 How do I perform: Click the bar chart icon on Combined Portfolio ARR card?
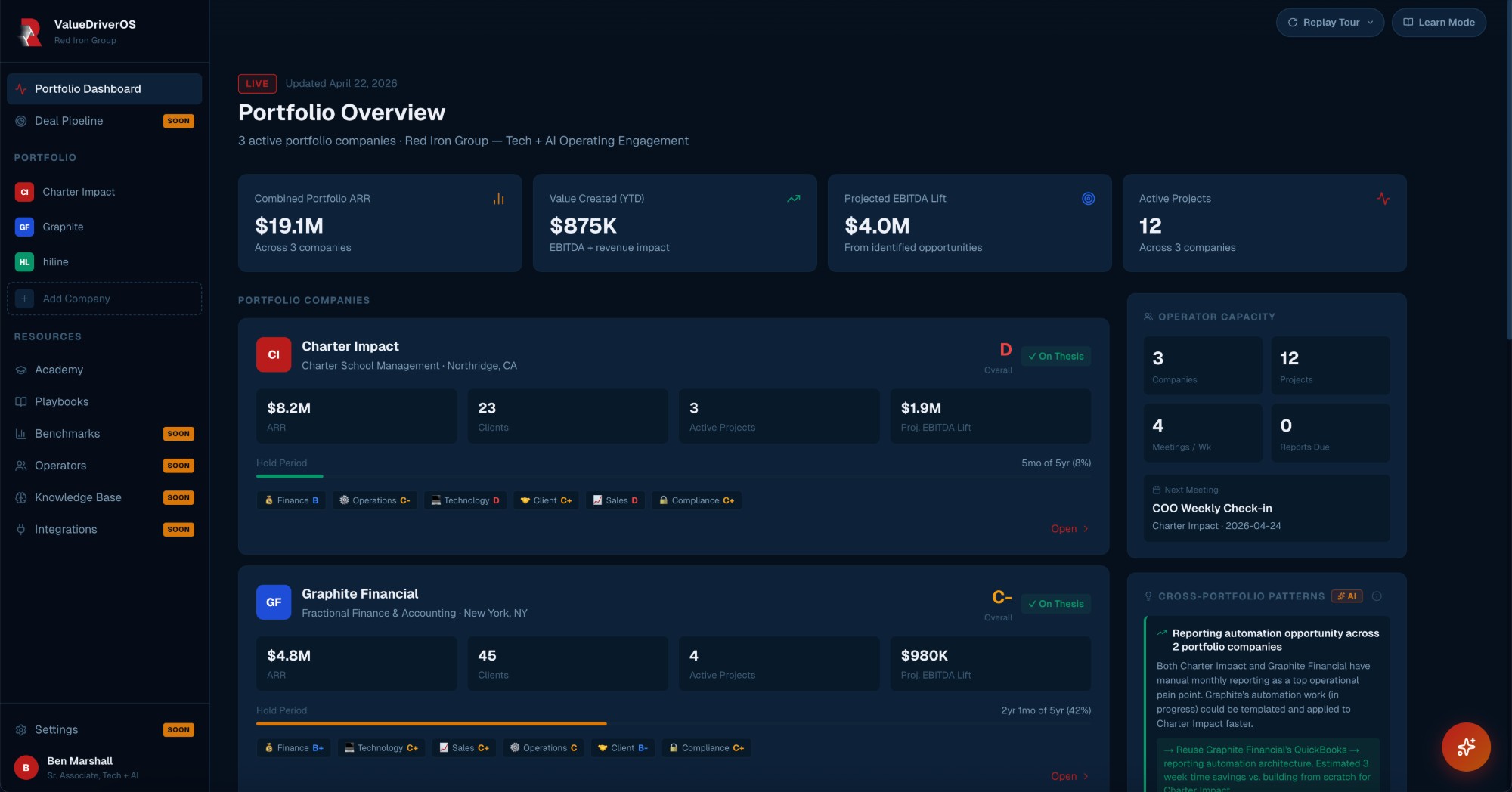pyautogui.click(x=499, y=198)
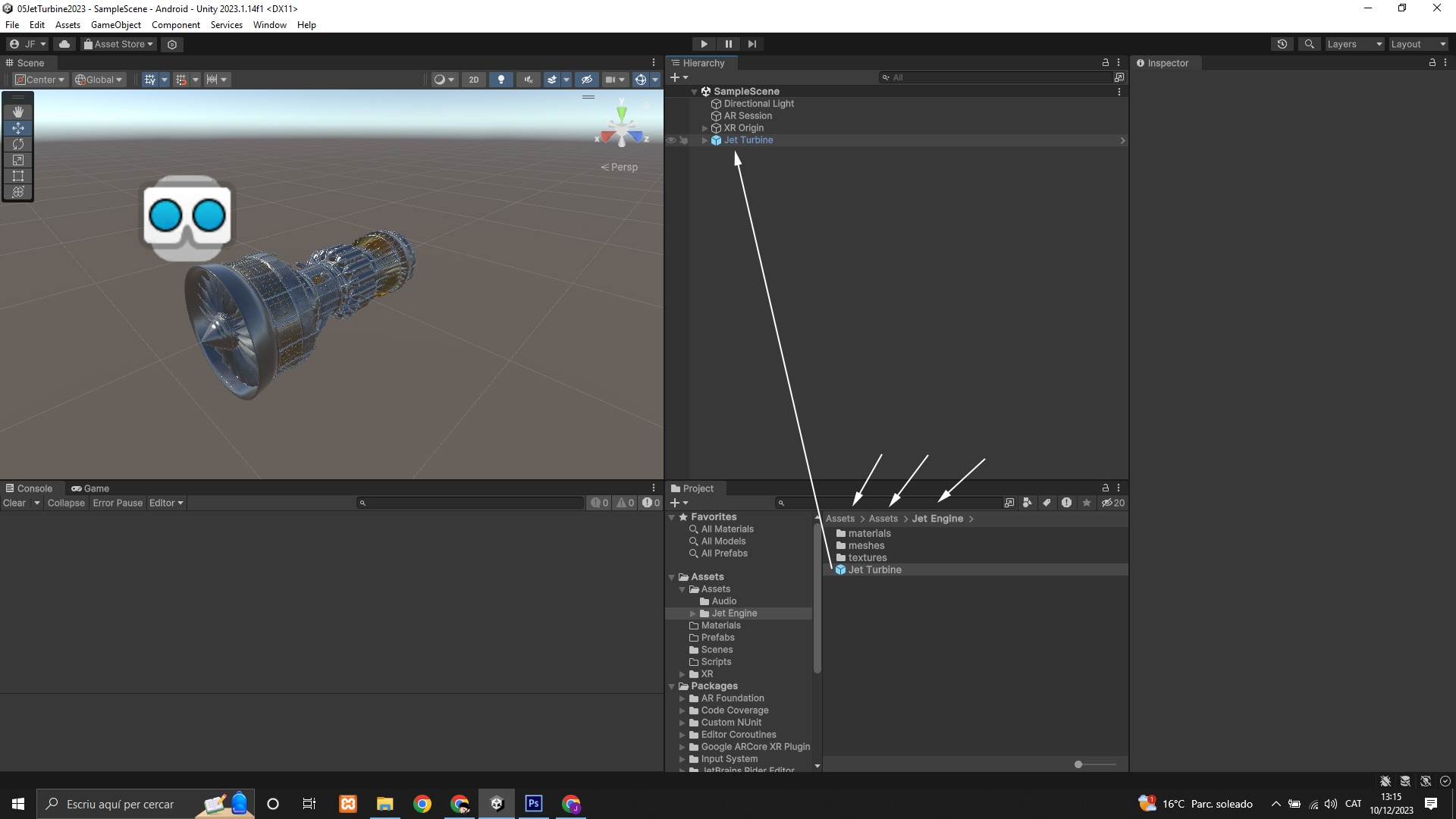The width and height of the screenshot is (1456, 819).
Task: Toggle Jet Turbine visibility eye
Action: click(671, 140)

□ □ □ □ □

EXERCISE: Drop the images and transcribe the entries above exactly.

SOLVED EXERCISE:
 How do I perform: Click the bar chart icon on Combined Portfolio ARR card?
pyautogui.click(x=499, y=198)
The width and height of the screenshot is (1456, 819).
Task: Toggle Jet Turbine visibility eye
Action: click(671, 140)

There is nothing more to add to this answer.